# living underground in the ground.



## boucaneer (Oct 18, 2010)

Anybody got any designs or plans or information about living in the ground or underground den?

I have been thinking of building a few around the country for resting up in and was wondering about ventilation, cold and watertables and keeping the bugs out when not being used.

I would'nt want to come back to a den late at night with thousands of spiders living in it. yuk.

Any idea's or links to somthing like this.

Thanks.


----------



## keg (Oct 18, 2010)

i do not know if you live close to a college but ther are many books(30+)books at the college close to me.designs look easy.but since i am hawaii and plenty rain i an gonna go with treehouse.goodluck.

fuck rent!


----------



## LarZ (Oct 18, 2010)

There is a very interesting book in the downloads section about underground homes and how to build them, or there used to be. If not I might be able to send you the version I downloaded when it was up.


----------



## boucaneer (Oct 18, 2010)

That would be great, if you could send me a downloaded copy that would be realy great.
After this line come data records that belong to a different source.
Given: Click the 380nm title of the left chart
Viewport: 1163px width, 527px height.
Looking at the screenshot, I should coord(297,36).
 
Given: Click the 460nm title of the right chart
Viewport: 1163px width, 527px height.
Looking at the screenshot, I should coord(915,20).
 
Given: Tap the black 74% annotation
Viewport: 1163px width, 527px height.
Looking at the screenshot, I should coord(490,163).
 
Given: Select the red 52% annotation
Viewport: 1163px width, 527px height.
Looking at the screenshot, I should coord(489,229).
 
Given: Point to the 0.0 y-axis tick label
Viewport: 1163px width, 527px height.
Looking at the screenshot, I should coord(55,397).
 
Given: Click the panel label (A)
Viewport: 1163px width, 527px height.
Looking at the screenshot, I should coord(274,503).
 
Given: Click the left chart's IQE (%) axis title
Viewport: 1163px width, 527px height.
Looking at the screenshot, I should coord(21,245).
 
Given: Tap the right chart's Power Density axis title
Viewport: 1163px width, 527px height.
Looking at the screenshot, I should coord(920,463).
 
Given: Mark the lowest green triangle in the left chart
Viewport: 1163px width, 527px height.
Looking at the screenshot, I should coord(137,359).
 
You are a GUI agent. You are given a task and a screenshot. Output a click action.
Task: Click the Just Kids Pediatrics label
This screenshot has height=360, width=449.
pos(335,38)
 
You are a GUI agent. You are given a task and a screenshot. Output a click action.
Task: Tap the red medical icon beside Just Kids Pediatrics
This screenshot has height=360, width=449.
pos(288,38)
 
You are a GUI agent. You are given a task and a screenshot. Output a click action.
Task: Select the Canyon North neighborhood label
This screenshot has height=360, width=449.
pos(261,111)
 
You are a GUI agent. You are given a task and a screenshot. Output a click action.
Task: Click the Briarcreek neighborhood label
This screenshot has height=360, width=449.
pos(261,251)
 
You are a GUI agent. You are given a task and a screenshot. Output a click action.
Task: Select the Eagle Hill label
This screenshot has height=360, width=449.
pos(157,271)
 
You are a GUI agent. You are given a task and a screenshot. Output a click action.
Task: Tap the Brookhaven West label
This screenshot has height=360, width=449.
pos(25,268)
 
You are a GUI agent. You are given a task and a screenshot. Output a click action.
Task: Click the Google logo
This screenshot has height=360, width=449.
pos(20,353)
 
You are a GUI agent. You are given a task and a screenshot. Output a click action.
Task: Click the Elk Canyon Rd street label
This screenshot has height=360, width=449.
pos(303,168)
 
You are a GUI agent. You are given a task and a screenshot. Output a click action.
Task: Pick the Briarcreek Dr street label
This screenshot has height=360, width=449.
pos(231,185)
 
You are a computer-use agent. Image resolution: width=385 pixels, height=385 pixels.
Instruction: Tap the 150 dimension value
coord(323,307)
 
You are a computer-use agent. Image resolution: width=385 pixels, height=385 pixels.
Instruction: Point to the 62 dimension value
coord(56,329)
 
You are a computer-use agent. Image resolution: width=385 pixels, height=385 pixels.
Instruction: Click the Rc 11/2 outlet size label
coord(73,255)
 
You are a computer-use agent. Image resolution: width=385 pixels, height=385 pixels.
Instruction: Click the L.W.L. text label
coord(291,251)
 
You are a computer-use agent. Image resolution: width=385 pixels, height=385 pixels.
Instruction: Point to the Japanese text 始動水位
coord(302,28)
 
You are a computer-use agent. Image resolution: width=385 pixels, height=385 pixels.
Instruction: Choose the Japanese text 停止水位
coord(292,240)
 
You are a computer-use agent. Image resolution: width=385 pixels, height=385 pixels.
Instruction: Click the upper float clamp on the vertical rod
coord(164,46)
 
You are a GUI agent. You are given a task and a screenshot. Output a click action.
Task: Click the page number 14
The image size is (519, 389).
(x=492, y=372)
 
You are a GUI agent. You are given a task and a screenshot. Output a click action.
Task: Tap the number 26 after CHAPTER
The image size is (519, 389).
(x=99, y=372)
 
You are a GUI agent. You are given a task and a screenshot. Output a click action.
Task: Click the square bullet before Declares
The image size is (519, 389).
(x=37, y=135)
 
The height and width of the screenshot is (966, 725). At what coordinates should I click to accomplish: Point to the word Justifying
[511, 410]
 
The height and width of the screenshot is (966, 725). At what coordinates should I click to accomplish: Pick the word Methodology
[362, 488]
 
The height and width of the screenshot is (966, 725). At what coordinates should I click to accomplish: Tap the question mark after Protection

I will look for it but if i cannot find it, perhaps you could send it if not too much of a problem.

Thanks, I appreciate it.


----------



## ProfessorX (Oct 31, 2010)

I found this article. DIY tunnelling Was thinking about doing this in SF in Golden Gate park after routinely getting kicked out of my camping spots about every month or so. It would be hard to remove though the dirt though without getting caught. 

I would start by digging into the side of a hill, that way you don't have to worry about water proofing the top. Also you could use some kind of natural camoflage to disguise the entrance. Plant a bush or shrub or something.


----------



## LarZ (Nov 2, 2010)

The file is still online for download here: http://squattheplanet.com/downloads.php?do=file&id=7. 

It's pretty awesome, I read it a while back.


----------



## outskirts (Mar 17, 2011)

DIY bomb shelter plans might be worth taking a look at? You could probably improvise something from them.
http://www.nukepills.com/docs/nuclear_war_survival_skills.pdf


----------



## outskirts (Mar 19, 2011)

I was out in the woods today with friends looking at old cellar holes. They were real old, from 19th century houses.
We were all thinking of ways you could improvise roofs for them as camping spots.


----------



## Diagaro (May 9, 2011)

I was thinking about doing this too. Maybe like one at each of the 4 corners of the country and if that goes well do some more.
You could get by with one of those little collapsible military shovels and yea just dig into a hillside and fortify the "roof" with almost anything as long as it would stand the test of time dryrot/wetrot and such. Though I would go for more of a door, maybe rough cut timber lashed together with something natural so it don't look out of place and camouflage the fuck out of it - I'm already pretty good at squatting invisibly its just a matter of applying that to something more or less permanent.


----------



## color9 (Jun 29, 2011)

Building a dwelling place in the ground is actually pretty economical. Research hobbit houses. Tolkien was on to something. Houses that are built underground save in heating and cooling. They also conform with the landscape.


----------



## amy Boddy (Jul 5, 2011)

Berm houses are hard as fuck to build. You have to have a support structure in the hole in order to prevent a collapse form occuring.


----------



## dolittle (Oct 13, 2011)

Hunkerdown holes are simple. I've built a few for extended hunting camps. 
Dig a hole aprx 4x6, 3 ft deep. Scrounge up several 2x4s or fence post to form an A shaped frame over hole. Cover this with plywood then tarp then dirt. Use what U can find for a door. I generally make my entrance small as possible. Then build the roof out over it & hang up a tarp or old blanket. 
This is usually warmish in winter. I have used an old kerosene lamp for heat. If U make both ends "openable" its cool enough in summer. Just build it in shade.


----------